Nesse estágio, é interessante perceber que o sucateamento da educação, algo ainda mais latente nos últimos anos, desestabiliza esse retorno, ainda que precoce, aos espaços de ensino. Não foram poucas as vezes em que se viu nos veículos de comunicação a deterioração de escolas, salas de aula superlotadas, estudantes expostos à falta de alimentação por conta de desvios de verba, ausência de água, energia e itens básicos de higiene. Sendo todos estes em linhas mais simples, aporte necessário para a digna ocupação do ambiente, escolas que estão sob responsabilidade dos estados e municípios, em sua grande parte ainda aguardam a vacinação e a garantia dos cuidados. 

Na contramão, a rede privada de ensino vem retornando rapidamente suas atividades em formato híbrido ou totalmente presencial conforme ocorrem quedas esporádicas nos índices de transmissão do vírus.

A efervescência do tema de retorno às aulas presenciais ocorre desde outubro de 2020, apoiado pela Secretaria de Estado de Educação (SEE/MG) e repudiado pelo Sindicato Único dos Trabalhadores em Educação de Minas Gerais (Sind-UTE/MG) tem gerado rápidos desdobramentos nas últimas semanas no campo judicial. Com ao menos quatro pareceres dados pelo Tribunal de Justiça de Minas Gerais entre permissões e impedimentos ocorridos de maio a junho deste ano, em decisão tomada no último dia 10, a justiça liberou o retorno dos estudantes às escolas estaduais em regiões que se encontram na onda verde ou amarela do programa Minas Consciente. Tal iniciativa gerou indignação da categoria vulnerável ao retorno, mas segue em vigor. 
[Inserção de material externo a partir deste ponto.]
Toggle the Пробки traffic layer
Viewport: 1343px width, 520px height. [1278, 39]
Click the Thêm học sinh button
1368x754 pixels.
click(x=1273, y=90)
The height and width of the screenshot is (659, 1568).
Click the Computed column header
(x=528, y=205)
Em declaração recente nas redes sociais, a coordenadora-geral do Sind-UTE/MG, professora Denise Romano, relatou que o estado faz vista grossa ao elevado número de óbitos diários e também ao alto índice de contágio do Sars-Cov-2 e suas variantes, expondo assim toda a comunidade escolar e pessoas próximas, afinal, o ato de ir à escola exige a movimentação diária de diferentes atuantes. “No dia 27 de maio já havia formado maioria dos votos para manter a segurança, inexplicavelmente houve a alteração […] nós somos 200 mil trabalhadores atendendo a 1,5 milhão de estudantes sem contar as redes municipais, a repercussão desta decisão para a saúde pública, para a ocupação de leitos, será medida e denunciada para garantir a vida.” afirma.
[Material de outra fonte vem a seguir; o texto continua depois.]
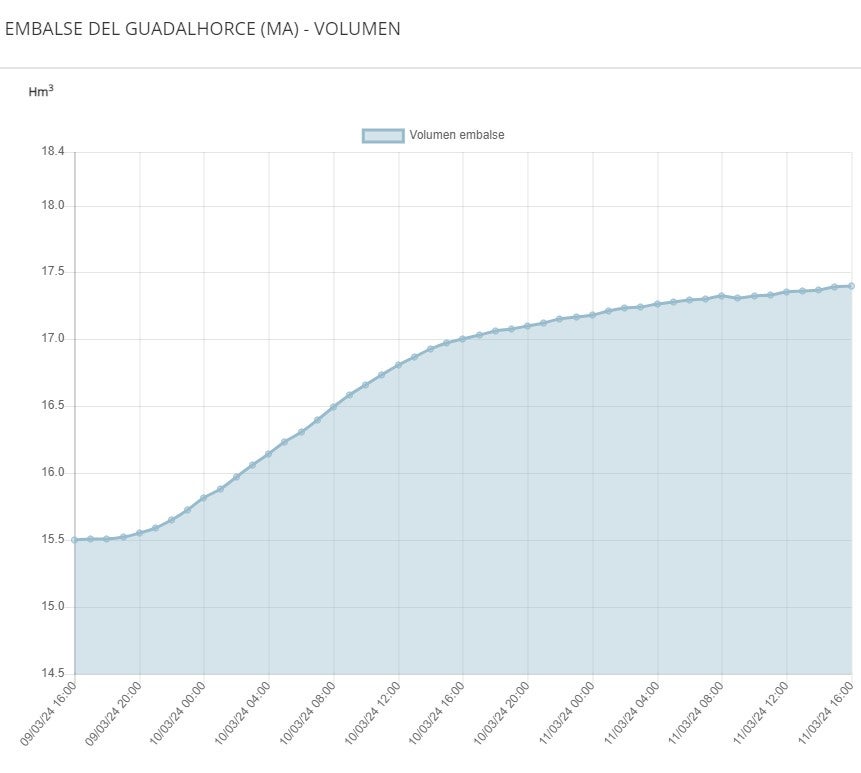This screenshot has width=861, height=773.
Task: Click the Hm³ unit label
Action: [41, 91]
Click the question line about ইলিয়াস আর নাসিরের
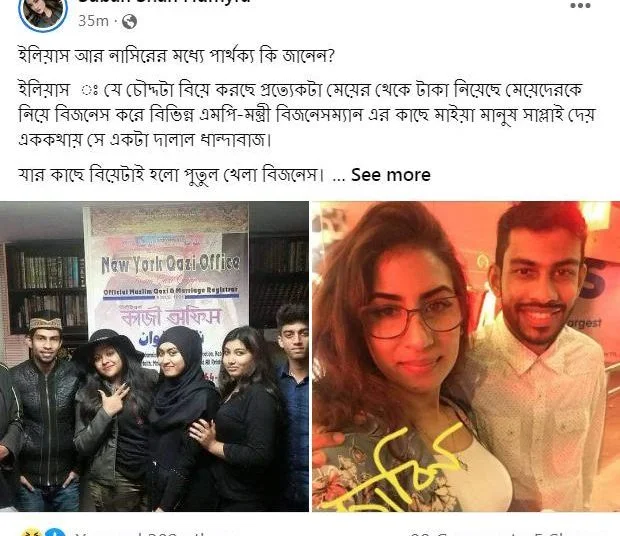The image size is (620, 536). pyautogui.click(x=176, y=56)
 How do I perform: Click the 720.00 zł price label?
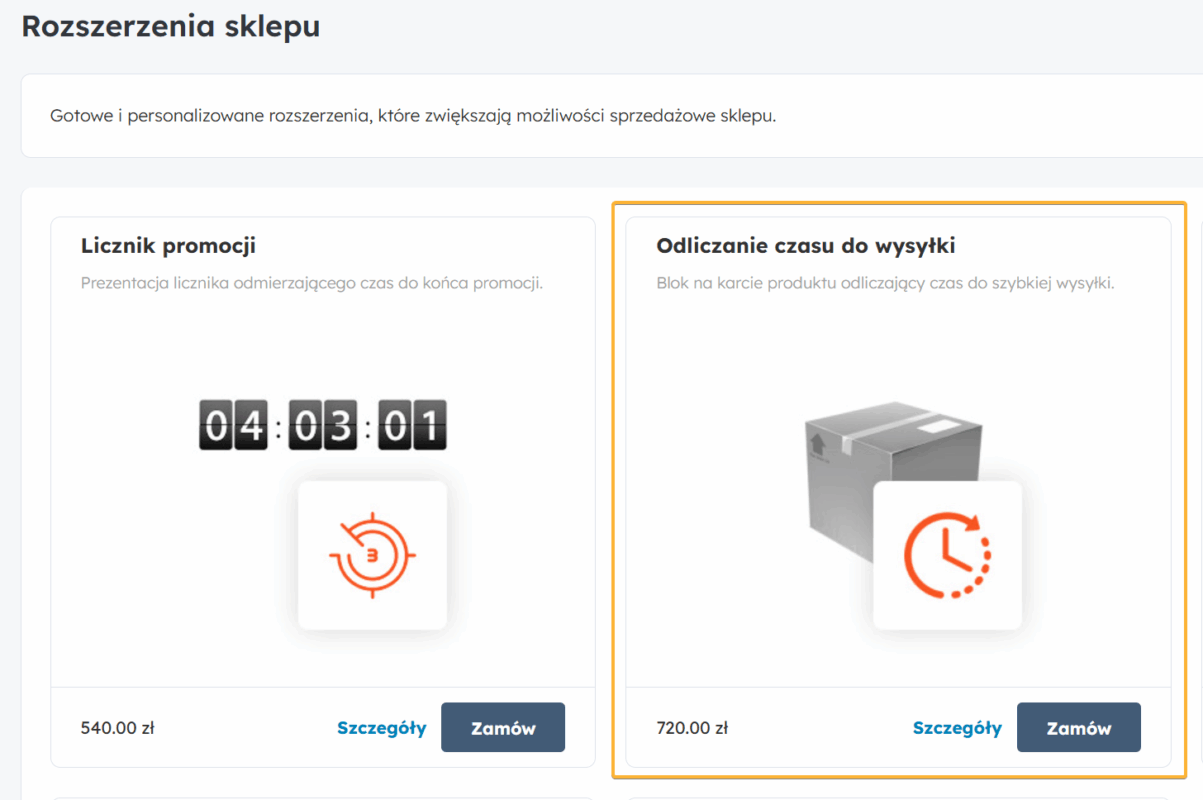pos(692,728)
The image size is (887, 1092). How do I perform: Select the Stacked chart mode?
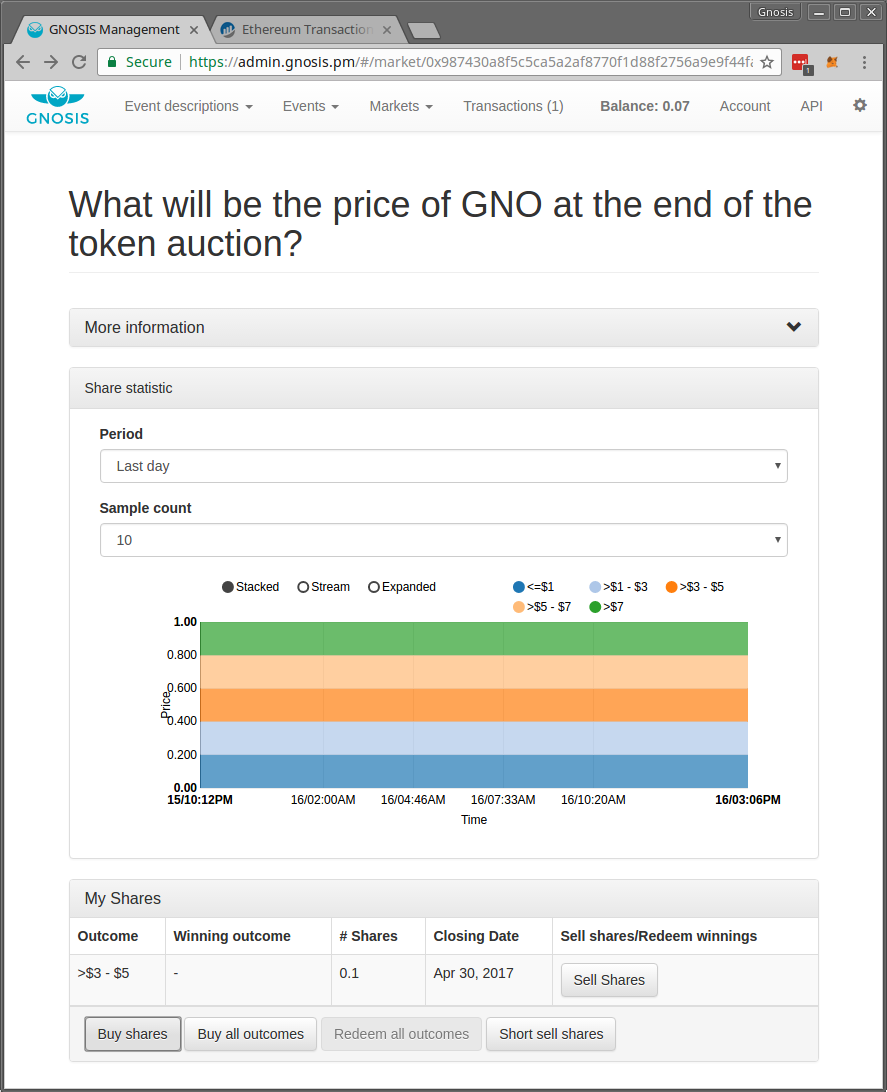coord(228,587)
No dia 16 de junho, a cidade de Betim, região metropolitana de Belo Horizonte, foi a pioneira na vacinação de estudantes de 12 a 14 anos. Com medida que contraria o Plano Nacional de Imunização, mas que está respaldada pela autonomia do município, o projeto tem a perspectiva de trazer mais segurança àqueles que retornarão às salas de aula em agosto, conforme previsto pela prefeitura municipal. Todavia, ao observar o bem-estar necessário para a aprendizagem, entende-se que medidas que não são tomadas em larga escala para um retorno seguro têm poucas chances de vigorar a longo prazo caso a vacinação do público geral também não avance. 

Sobre a tal incerteza de voltar às aulas presenciais frisada no início do texto, basta um olhar que mescle realidade e cuidado para confirmar que o retorno seguro aos espaços de ensino, com a devida aprendizagem e interação social necessita da imunização em massa da população e manutenção dos cuidados básicos como o uso de máscara, lavagem das mãos e distanciamento social. Sendo assim, caso ainda restem dúvidas, a resposta cabível é não, o sistema público de ensino não pode e nem deve pagar a conta por atitudes irresponsáveis das esferas que administram o país e, pasmem, dizem abertamente respeitar a educação.

 

1 – Membro da equipe do Pensar a Educação, Pensar o Brasil (1822-2022). Cursa Letras, na Universidade Federal de Minas Gerais.

 

Nota: homeschooling é um termo em inglês que denomina a escolarização caseira por familiares ou responsáveis.